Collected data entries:
<<<<

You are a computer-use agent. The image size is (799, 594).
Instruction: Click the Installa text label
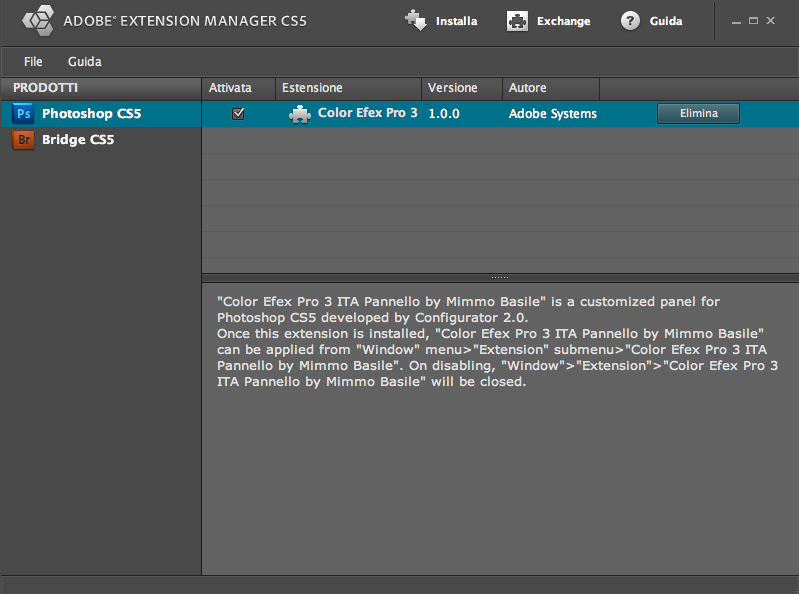point(457,21)
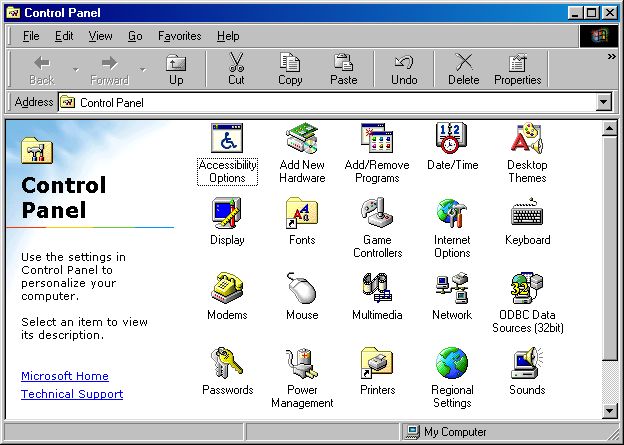This screenshot has height=445, width=624.
Task: Open the Regional Settings icon
Action: 452,364
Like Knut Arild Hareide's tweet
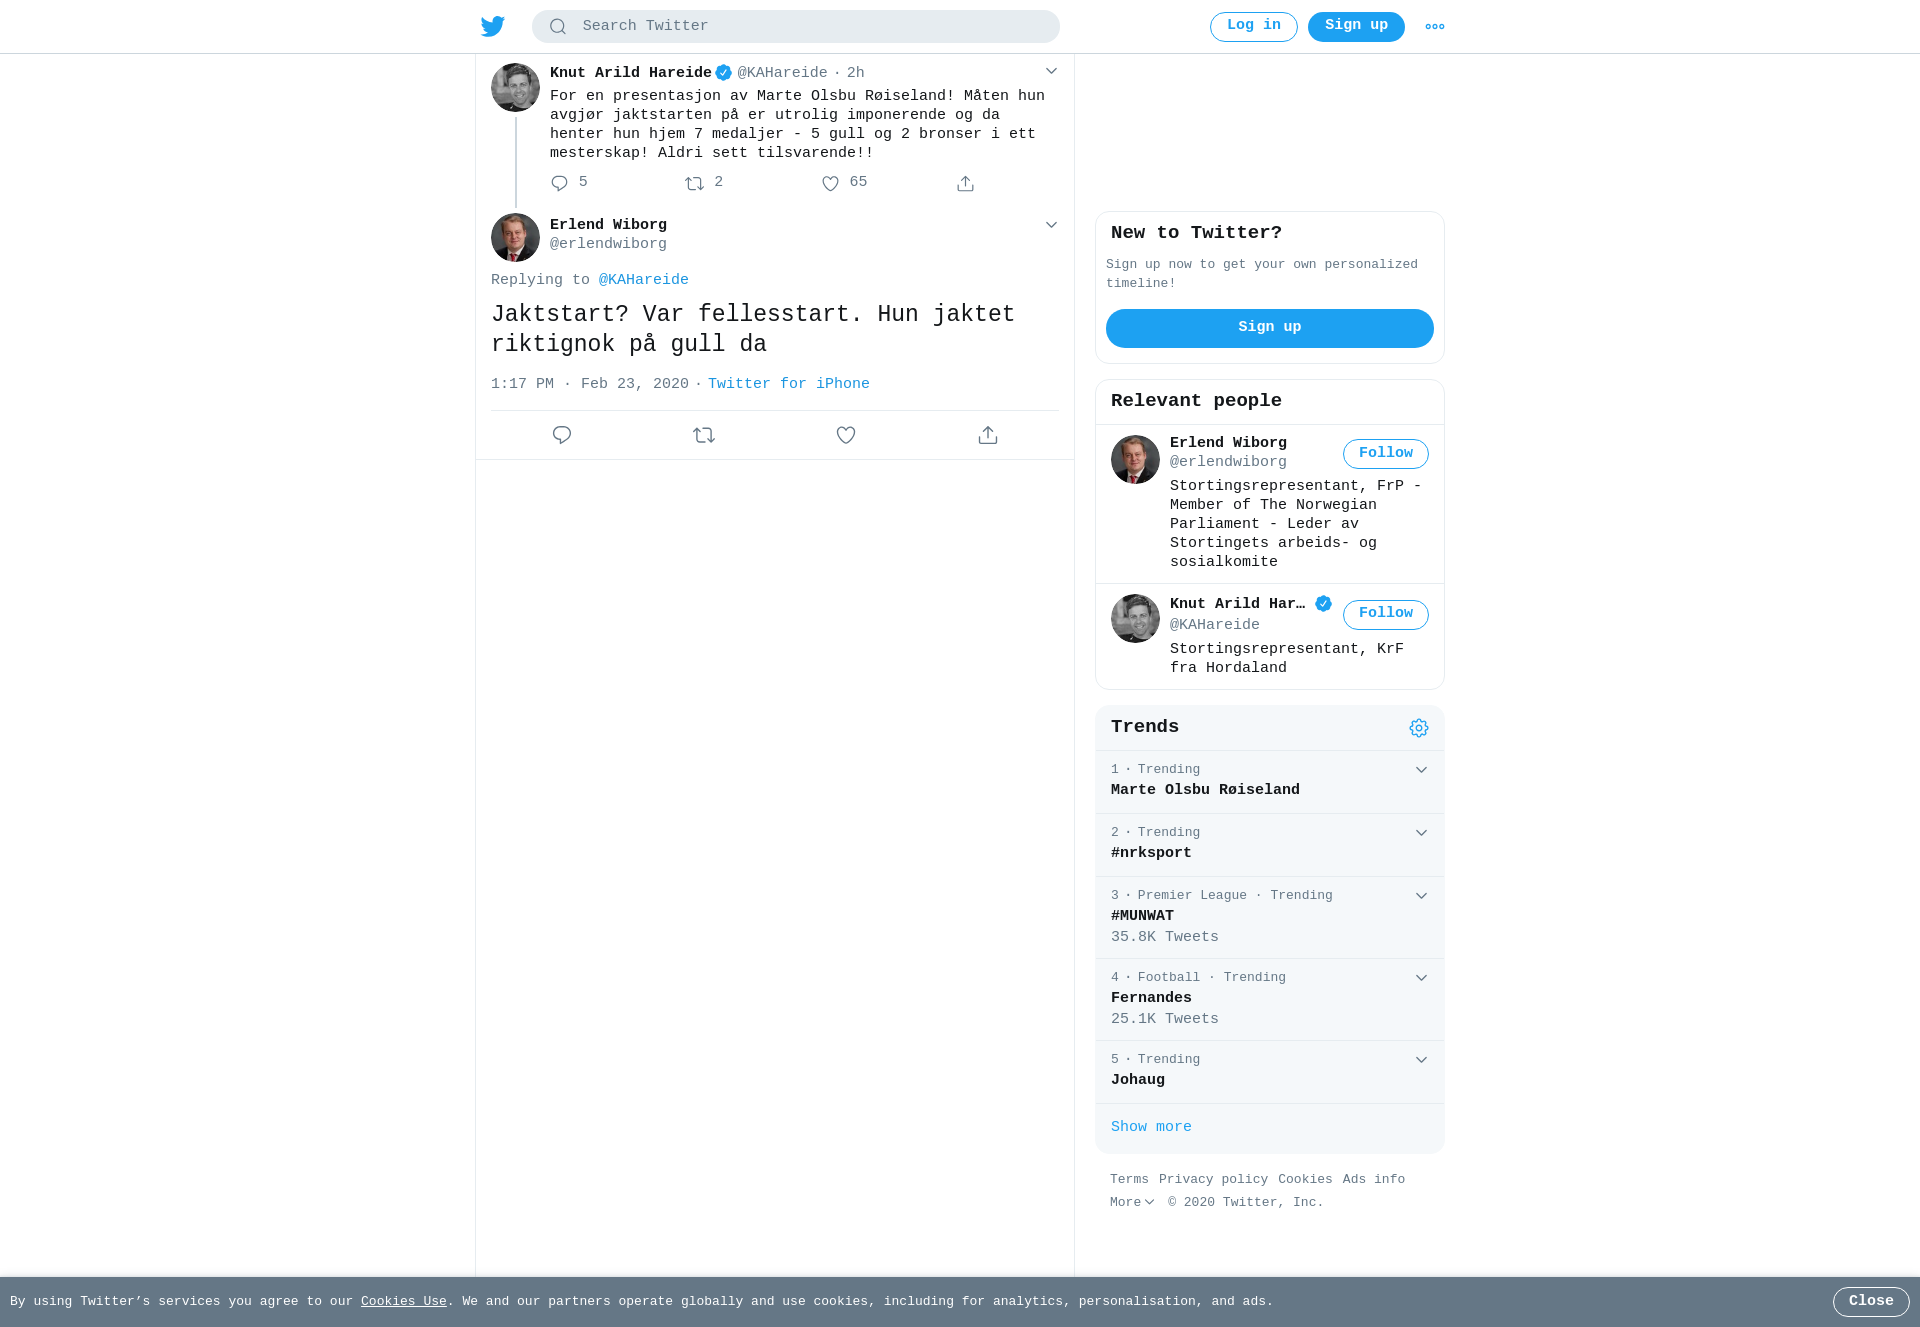 coord(830,183)
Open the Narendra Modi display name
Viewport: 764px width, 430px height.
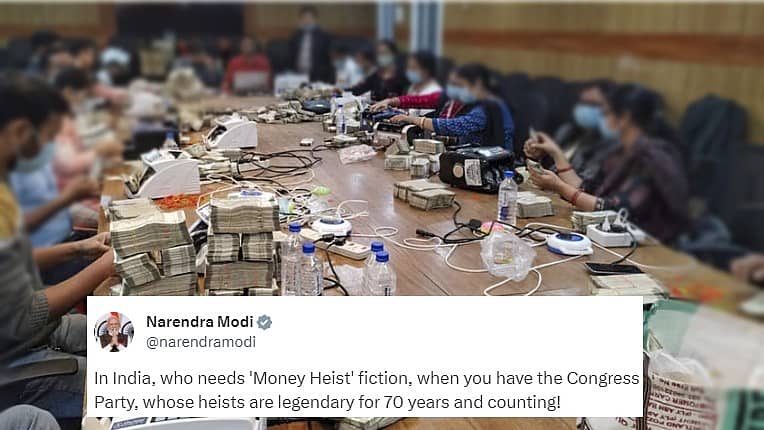(200, 322)
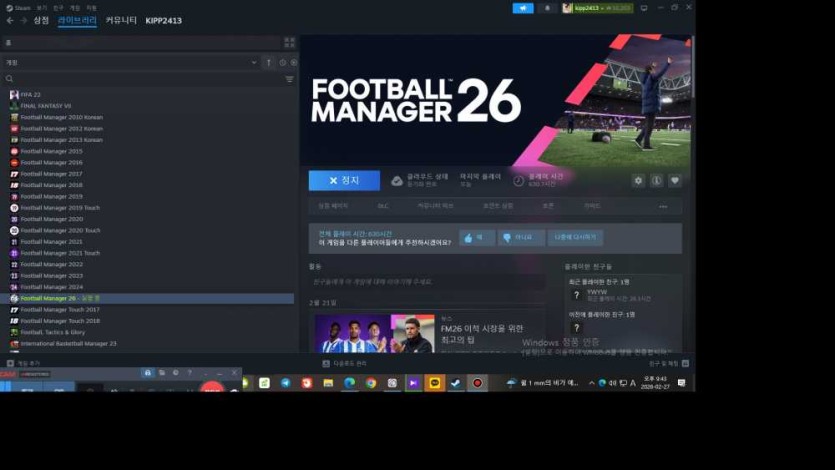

>>>>

◆ **WORK ITEM**
Output the data exactly. Pictures don't belong in the result.

◆ **WRITTEN ANSWER**
You are a computer-use agent. The image size is (799, 594).
Instruction: Click the Installa text label
point(457,21)
This screenshot has height=445, width=624.
Task: Open the Regional Settings icon
Action: 452,364
Like Knut Arild Hareide's tweet
 coord(830,183)
Open the Narendra Modi display name
Viewport: 764px width, 430px height.
(200, 322)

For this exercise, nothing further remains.